> Task to carry out
Print only the line with "تور مشهد (90, 462)" and the lines after it, ending with the last line of the material, each exactly as it stands.

------

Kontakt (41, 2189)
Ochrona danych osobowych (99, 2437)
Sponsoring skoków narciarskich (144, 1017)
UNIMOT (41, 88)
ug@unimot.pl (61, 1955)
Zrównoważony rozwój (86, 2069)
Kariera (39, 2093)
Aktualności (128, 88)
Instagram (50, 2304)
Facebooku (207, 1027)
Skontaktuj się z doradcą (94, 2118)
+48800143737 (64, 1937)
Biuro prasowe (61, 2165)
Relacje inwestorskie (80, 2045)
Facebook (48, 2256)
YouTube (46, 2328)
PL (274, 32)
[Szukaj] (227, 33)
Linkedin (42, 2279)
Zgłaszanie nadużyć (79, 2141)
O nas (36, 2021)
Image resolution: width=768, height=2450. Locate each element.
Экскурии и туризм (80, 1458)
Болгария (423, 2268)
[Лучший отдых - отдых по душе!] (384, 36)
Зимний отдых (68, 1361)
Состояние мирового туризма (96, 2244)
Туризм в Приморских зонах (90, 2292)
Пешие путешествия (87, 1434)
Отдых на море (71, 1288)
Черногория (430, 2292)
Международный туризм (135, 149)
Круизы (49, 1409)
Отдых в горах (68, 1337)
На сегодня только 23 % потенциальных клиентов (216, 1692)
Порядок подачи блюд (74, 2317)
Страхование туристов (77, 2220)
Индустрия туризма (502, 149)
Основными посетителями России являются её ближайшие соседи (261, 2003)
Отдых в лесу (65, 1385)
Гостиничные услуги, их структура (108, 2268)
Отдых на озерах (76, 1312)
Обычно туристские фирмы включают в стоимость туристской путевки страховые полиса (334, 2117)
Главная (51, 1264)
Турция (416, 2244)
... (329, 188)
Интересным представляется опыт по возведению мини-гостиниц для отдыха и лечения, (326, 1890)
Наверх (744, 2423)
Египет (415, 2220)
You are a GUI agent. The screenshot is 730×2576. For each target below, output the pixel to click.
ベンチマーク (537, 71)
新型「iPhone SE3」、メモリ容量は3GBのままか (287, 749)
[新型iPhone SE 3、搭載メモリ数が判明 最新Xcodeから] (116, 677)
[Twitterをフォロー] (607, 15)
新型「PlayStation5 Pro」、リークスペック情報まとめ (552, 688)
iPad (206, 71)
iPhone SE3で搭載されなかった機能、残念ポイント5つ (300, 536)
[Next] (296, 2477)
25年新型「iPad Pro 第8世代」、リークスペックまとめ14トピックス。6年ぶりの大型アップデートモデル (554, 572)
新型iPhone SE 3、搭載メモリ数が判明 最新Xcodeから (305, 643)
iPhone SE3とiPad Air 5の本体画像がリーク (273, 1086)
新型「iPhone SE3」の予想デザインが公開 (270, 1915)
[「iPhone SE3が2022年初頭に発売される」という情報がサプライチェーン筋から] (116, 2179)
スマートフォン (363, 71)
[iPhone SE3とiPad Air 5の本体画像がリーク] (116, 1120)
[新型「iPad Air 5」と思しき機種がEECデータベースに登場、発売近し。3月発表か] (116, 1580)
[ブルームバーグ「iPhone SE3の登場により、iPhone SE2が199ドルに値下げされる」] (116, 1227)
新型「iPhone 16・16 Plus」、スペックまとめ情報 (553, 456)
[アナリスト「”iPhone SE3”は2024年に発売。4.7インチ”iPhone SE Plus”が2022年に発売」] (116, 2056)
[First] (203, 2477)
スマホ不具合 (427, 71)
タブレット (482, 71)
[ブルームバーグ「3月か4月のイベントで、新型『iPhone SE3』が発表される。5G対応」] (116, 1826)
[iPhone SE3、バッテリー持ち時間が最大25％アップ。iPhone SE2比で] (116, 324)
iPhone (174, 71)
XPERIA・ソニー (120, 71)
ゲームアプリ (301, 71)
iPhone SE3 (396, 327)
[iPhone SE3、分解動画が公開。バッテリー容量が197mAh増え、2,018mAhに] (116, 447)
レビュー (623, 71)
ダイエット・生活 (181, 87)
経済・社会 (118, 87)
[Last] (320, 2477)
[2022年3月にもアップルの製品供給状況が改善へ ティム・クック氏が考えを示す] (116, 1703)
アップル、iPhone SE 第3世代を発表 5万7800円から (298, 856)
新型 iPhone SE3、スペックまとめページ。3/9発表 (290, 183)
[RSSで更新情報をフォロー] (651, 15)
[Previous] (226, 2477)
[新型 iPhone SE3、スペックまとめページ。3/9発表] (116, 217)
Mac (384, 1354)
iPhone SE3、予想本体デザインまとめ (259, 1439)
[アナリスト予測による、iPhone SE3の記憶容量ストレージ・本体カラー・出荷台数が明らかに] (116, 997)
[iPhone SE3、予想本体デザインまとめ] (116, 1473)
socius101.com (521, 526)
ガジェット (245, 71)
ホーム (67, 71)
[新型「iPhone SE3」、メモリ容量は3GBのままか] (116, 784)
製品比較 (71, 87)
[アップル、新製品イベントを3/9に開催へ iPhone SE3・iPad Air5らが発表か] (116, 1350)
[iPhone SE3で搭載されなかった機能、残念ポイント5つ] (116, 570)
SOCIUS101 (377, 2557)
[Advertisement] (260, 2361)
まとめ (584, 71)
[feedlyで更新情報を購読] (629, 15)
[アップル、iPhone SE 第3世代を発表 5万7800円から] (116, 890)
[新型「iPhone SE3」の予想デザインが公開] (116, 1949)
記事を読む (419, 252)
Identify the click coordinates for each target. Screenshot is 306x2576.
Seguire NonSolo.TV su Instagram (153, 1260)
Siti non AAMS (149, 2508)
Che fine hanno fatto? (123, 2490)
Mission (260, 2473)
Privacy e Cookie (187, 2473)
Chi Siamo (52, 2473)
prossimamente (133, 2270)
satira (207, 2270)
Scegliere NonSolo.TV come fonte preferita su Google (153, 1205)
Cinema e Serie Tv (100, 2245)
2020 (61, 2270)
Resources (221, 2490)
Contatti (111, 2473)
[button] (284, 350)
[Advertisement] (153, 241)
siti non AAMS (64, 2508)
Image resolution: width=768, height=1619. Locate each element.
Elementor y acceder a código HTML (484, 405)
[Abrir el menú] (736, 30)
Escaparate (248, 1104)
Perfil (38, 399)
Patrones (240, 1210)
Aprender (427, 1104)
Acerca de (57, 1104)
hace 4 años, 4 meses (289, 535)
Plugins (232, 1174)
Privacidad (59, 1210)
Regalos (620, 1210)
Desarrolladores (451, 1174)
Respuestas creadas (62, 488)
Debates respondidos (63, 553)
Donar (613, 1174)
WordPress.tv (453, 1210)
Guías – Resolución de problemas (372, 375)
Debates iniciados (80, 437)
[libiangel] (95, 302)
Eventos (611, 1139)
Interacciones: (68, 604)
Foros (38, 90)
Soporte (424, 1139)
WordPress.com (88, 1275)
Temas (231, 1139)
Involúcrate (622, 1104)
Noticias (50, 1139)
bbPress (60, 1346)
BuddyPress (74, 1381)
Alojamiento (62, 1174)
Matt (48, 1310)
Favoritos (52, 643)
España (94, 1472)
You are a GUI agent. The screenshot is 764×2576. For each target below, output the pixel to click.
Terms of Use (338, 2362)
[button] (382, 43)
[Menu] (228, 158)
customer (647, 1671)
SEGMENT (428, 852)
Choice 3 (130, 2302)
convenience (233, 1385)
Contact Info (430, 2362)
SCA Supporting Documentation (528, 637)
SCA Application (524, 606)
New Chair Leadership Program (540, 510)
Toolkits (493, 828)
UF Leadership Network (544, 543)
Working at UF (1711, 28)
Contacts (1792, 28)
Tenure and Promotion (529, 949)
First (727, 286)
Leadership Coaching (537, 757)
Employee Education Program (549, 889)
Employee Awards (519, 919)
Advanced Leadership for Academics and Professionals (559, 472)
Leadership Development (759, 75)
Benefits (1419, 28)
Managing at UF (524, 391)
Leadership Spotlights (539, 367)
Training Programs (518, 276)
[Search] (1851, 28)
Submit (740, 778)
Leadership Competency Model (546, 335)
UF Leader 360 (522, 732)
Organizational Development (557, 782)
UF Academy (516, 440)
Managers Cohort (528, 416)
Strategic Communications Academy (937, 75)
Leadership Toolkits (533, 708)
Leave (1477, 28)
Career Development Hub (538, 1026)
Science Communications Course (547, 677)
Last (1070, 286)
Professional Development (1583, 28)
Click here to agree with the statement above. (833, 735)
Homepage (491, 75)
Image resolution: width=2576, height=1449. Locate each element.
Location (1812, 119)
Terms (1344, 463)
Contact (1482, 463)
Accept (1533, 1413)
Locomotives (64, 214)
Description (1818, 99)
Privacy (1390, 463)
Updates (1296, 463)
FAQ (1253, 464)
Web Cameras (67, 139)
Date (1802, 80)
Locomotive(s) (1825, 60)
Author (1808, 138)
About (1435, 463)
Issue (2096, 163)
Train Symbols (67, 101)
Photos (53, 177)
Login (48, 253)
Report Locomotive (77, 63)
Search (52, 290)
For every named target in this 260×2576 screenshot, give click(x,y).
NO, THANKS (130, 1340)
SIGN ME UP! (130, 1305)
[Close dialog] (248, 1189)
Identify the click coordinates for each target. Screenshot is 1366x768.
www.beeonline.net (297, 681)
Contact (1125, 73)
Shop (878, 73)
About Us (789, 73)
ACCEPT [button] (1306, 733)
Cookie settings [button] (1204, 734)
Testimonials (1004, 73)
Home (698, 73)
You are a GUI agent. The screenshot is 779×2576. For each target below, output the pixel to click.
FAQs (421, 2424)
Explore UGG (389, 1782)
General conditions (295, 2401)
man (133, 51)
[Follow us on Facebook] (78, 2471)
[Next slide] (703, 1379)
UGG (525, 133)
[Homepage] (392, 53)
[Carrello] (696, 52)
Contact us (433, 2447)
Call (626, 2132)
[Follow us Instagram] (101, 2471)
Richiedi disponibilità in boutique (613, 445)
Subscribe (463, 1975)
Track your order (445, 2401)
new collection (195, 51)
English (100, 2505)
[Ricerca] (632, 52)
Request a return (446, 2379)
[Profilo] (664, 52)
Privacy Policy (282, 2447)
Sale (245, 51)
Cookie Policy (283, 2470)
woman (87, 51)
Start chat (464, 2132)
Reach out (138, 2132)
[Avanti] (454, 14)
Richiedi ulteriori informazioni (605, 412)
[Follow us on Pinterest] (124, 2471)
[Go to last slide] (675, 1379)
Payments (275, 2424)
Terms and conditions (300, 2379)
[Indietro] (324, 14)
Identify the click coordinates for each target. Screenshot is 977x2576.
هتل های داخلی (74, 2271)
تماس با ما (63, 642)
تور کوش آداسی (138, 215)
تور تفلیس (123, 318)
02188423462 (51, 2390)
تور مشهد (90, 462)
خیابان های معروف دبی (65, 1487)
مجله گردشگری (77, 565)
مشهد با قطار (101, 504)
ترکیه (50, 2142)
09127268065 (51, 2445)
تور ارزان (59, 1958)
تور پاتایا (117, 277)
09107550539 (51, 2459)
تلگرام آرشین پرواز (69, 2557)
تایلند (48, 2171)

------

> Written response
تور مشهد (90, 462)
خیابان های معروف دبی (65, 1487)
مجله گردشگری (77, 565)
مشهد با قطار (101, 504)
ترکیه (50, 2142)
09127268065 (51, 2445)
تور ارزان (59, 1958)
تور پاتایا (117, 277)
09107550539 (51, 2459)
تلگرام آرشین پرواز (69, 2557)
تایلند (48, 2171)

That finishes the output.